Rain bouncing off the ground in Erseke
Hotel Inxhujo and Rinia Park
What to do now?

After hiking 8 hours from Aetomilitsa, everything was soaked.  There was no way I was going  back to Greece.

Frantic searching on the hotel laptop to track down the owner of Grammos Guesthouse, eventually gave a lead, and somehow the owner (Theodoros) got the message and phoned through to my mobile.

"Where are my dogs?" he said, in a deep serious Greek voice.

Now, having tried every trick in the book to get rid of them all day, I'd assumed 100% that the dogs would simply be mooching around outside the hotel, especially seeing as I was the only person they knew in Albania.  I went outside to find them.

They weren't there.

I checked Rinia Park.  Plenty of scavenging dogs.  But not my dogs.  I checked up and down every street, the town centre, the out-of-town, the waste ground between houses, the road back to Starje.  I checked everywhere.

They weren't anywhere.

Theodoros said he would phone back in 3 hours, once I'd found the dogs.

He phoned back in an hour.  I hadn't found the dogs.

"Where are my dogs?"

I told him the dogs had disappeared.  He then relaxed, and said "Don't worry, I'm sure they will find their way home by midnight".  I severely doubted this, but admired his optimism, and it got me off the hook... for now.

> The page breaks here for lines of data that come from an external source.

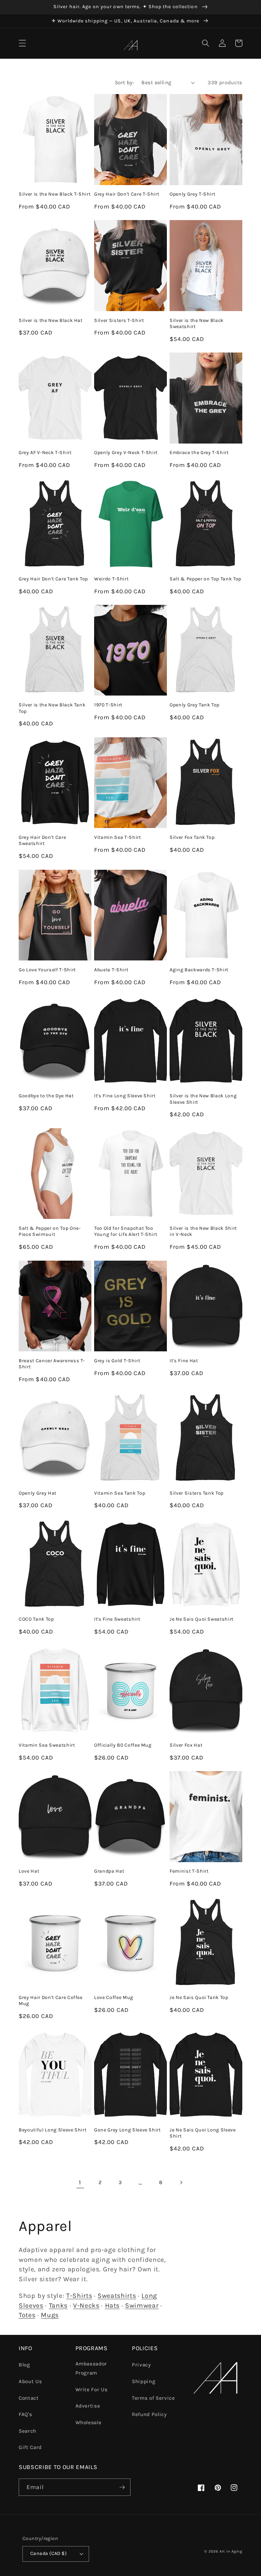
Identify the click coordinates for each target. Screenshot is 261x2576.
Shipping (143, 2381)
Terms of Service (153, 2398)
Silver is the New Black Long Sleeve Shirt (203, 1099)
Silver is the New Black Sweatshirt (197, 324)
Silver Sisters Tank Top (197, 1493)
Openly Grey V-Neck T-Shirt (126, 452)
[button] (22, 43)
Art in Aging (231, 2551)
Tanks (58, 2305)
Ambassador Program (91, 2368)
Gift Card (30, 2447)
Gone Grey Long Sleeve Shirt (127, 2130)
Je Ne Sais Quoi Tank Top (199, 1997)
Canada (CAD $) (48, 2553)
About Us (30, 2381)
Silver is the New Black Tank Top (52, 708)
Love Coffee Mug (113, 1997)
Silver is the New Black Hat (51, 320)
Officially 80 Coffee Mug (123, 1745)
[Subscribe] (122, 2487)
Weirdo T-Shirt (111, 579)
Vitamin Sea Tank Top (119, 1493)
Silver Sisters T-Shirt (119, 320)
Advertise (87, 2406)
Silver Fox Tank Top (192, 837)
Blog (24, 2365)
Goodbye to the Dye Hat (46, 1096)
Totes (27, 2315)
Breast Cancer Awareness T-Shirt (52, 1364)
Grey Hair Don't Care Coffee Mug (51, 2001)
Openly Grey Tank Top (195, 705)
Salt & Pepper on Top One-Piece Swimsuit (50, 1231)
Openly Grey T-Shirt (192, 194)
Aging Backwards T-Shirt (199, 970)
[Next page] (181, 2182)
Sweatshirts (117, 2296)
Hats (112, 2305)
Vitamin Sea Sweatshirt (47, 1745)
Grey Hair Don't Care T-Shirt (126, 194)
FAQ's (25, 2414)
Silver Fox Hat (186, 1745)
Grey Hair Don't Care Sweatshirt (42, 840)
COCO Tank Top (36, 1619)
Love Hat (29, 1871)
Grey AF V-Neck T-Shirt (45, 452)
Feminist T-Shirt (189, 1871)
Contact (29, 2398)
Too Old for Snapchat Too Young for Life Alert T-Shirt (125, 1231)
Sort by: (124, 82)
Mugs (50, 2315)
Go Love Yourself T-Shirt (47, 970)
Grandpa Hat (109, 1871)
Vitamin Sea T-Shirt (117, 837)
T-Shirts (79, 2296)
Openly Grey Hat (37, 1493)
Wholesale (88, 2422)
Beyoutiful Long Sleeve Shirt (52, 2130)
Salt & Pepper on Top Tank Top (205, 579)
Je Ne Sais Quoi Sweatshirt (201, 1619)
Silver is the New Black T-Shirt (54, 194)
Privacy (141, 2365)
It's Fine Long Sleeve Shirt (125, 1096)
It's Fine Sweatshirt (117, 1619)
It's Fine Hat (184, 1361)
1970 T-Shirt (108, 705)
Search (27, 2431)
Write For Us (91, 2389)
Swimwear (141, 2305)
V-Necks (86, 2305)
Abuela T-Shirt (111, 970)
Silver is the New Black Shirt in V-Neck (203, 1231)
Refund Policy (149, 2414)
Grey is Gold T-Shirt (117, 1361)
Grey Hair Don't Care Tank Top (53, 579)
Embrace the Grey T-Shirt (199, 452)
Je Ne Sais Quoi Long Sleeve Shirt (203, 2133)
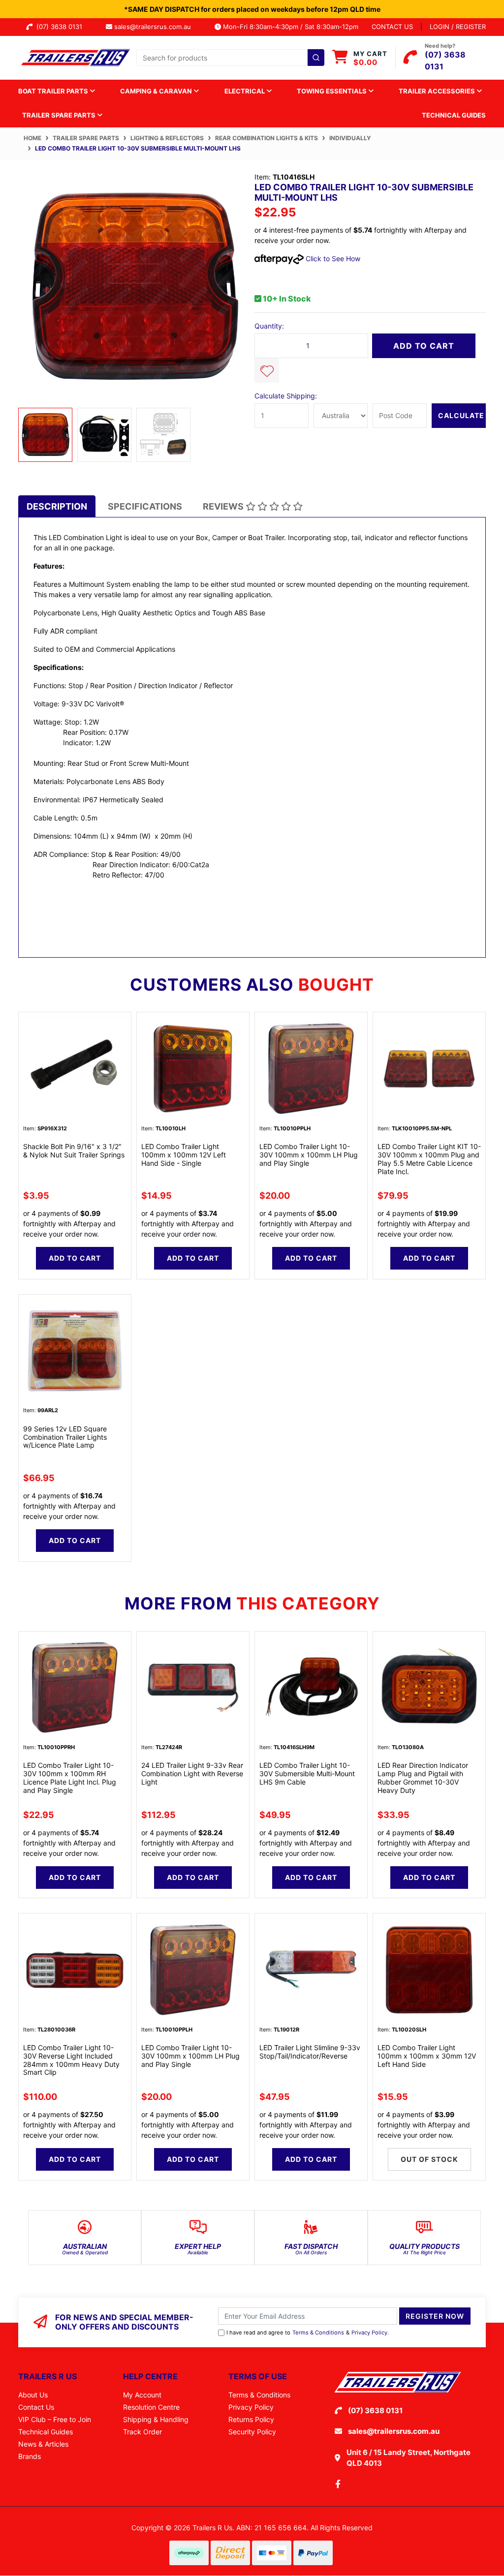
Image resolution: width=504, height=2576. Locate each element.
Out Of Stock (429, 2159)
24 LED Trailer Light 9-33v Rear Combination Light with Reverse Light (192, 1773)
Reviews (224, 506)
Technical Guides (454, 115)
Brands (29, 2456)
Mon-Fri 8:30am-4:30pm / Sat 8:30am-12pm (289, 26)
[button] (266, 370)
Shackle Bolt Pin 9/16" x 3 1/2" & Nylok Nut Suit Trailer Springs (74, 1150)
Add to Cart (423, 346)
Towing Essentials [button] (332, 91)
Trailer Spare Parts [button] (59, 115)
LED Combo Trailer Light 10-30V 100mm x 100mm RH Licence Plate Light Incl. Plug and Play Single (69, 1777)
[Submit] (316, 57)
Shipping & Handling (156, 2419)
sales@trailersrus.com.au (155, 26)
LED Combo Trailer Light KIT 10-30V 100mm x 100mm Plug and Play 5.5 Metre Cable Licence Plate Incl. (429, 1158)
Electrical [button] (245, 91)
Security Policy (252, 2431)
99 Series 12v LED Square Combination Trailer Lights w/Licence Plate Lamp (65, 1437)
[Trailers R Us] (74, 57)
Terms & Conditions (318, 2332)
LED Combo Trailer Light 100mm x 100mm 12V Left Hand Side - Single (183, 1154)
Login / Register (458, 26)
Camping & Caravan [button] (156, 91)
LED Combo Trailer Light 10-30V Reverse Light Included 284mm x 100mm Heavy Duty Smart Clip (71, 2059)
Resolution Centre (151, 2407)
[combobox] (230, 57)
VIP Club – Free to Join (54, 2419)
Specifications (145, 506)
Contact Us (36, 2407)
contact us (392, 26)
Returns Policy (251, 2419)
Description (57, 506)
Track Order (142, 2431)
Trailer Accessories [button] (437, 91)
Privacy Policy (369, 2332)
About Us (33, 2395)
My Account (142, 2395)
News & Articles (43, 2444)
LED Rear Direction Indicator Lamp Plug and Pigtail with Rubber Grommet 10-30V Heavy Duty (423, 1777)
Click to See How (332, 258)
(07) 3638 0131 (61, 26)
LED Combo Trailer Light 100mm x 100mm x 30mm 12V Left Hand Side (427, 2055)
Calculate (461, 415)
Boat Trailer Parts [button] (54, 91)
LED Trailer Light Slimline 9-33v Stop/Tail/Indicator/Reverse (309, 2051)
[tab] (56, 506)
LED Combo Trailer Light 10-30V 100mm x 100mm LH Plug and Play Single (308, 1154)
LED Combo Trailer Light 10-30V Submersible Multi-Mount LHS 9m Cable (307, 1773)
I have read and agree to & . (307, 2332)
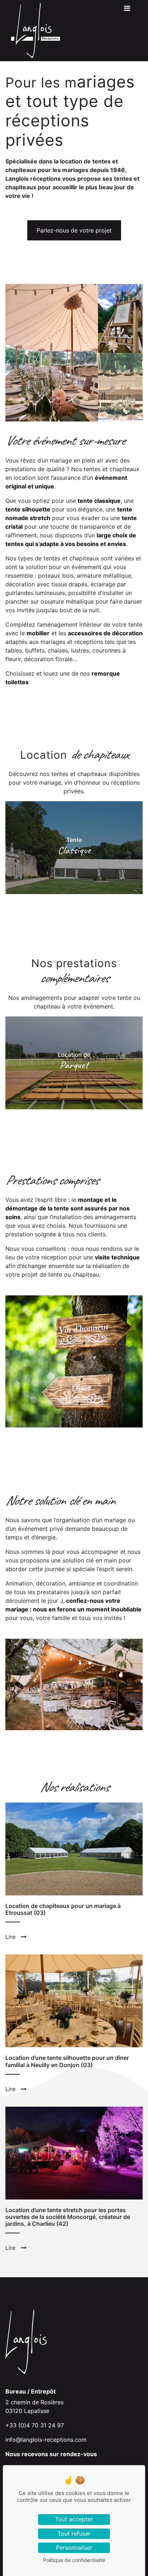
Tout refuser (74, 2533)
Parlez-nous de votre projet (74, 230)
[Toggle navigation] (127, 10)
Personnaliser (74, 2547)
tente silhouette (27, 509)
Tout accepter (74, 2519)
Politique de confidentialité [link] (74, 2560)
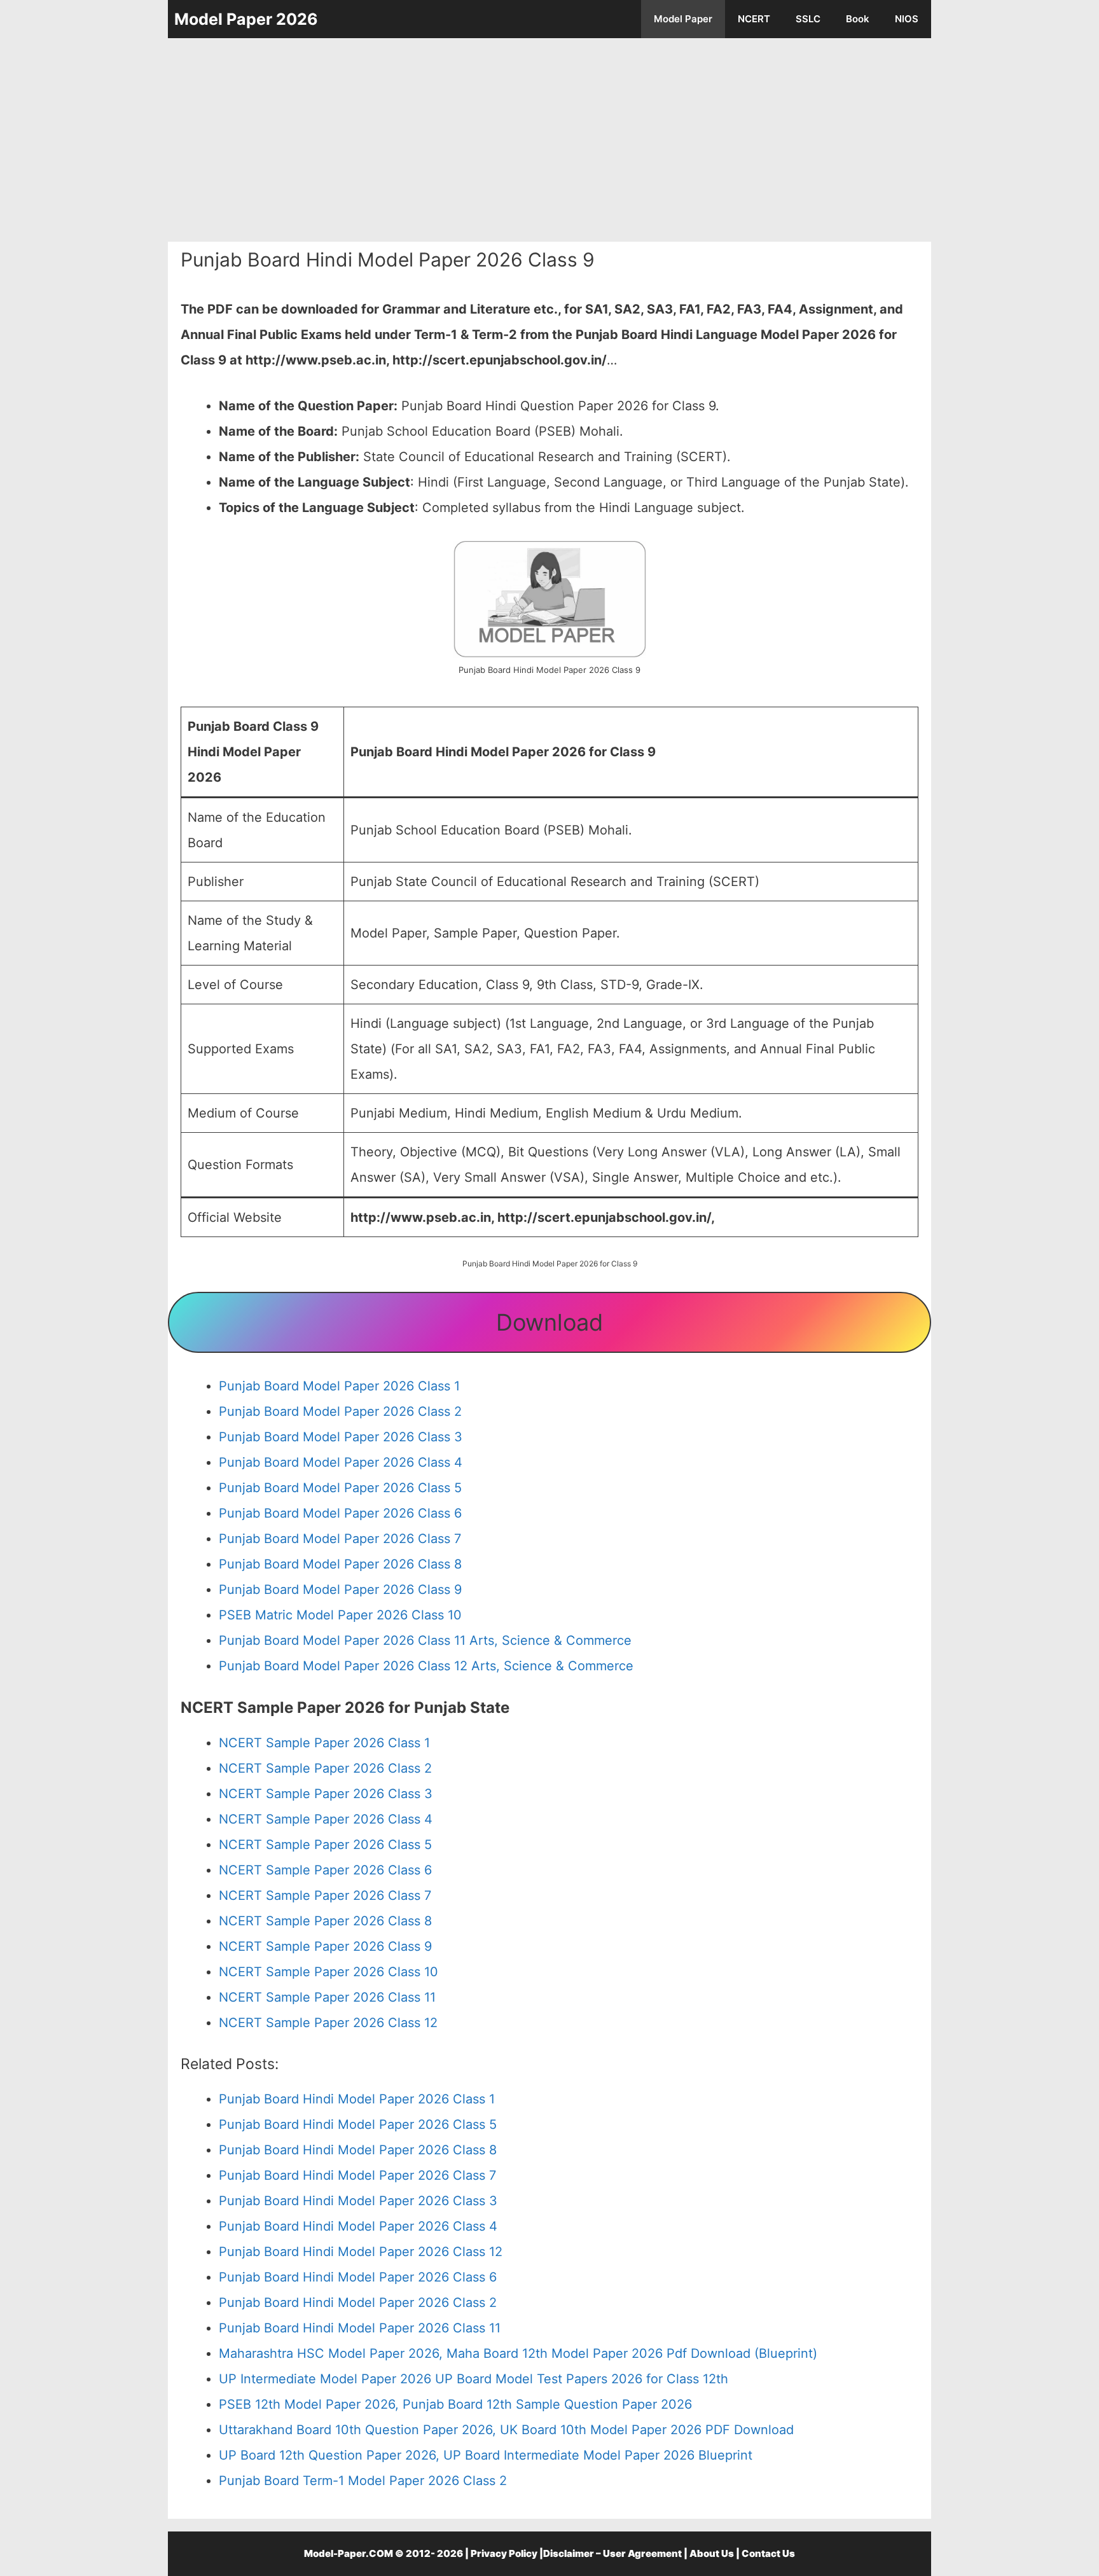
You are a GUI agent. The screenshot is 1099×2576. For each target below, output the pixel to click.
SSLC (808, 19)
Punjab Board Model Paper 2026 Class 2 (340, 1411)
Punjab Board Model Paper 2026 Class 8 (340, 1564)
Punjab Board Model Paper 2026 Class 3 (340, 1436)
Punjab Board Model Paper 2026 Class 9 (340, 1589)
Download (549, 1322)
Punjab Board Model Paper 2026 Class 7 (340, 1538)
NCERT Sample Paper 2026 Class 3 (325, 1793)
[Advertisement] (549, 140)
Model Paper (683, 19)
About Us (711, 2553)
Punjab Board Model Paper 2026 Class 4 (340, 1462)
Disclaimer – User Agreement (612, 2553)
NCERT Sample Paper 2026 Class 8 (325, 1921)
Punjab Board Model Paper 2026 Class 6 (340, 1513)
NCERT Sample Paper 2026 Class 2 (325, 1768)
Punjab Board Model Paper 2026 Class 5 (340, 1487)
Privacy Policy (504, 2553)
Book (857, 19)
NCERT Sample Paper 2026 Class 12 (328, 2022)
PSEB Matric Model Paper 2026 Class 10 (340, 1615)
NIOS (906, 19)
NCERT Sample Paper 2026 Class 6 (325, 1870)
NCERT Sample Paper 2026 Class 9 (325, 1946)
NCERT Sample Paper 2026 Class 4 (325, 1819)
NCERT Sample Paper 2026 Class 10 (328, 1971)
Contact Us (768, 2553)
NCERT (754, 19)
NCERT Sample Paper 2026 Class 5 (325, 1844)
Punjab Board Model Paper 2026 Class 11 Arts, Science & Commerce (425, 1640)
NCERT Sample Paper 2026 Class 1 (324, 1742)
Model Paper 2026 (246, 19)
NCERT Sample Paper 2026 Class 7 (325, 1895)
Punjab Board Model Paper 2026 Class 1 (339, 1386)
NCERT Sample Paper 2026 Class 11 (327, 1997)
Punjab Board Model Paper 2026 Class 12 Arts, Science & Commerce (426, 1665)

I felt terrible.  The dogs had been with me all day long, on a big adventure hike.  And now just when I needed to let the owner know they were OK, they'd vanished.  No trace. Nobody saw which way they went.  I felt entirely to blame that they'd slipped away.

I didn't enjoy the evening much.  I was too worried the owner would never see his dogs again, and the dogs would never find their way back home.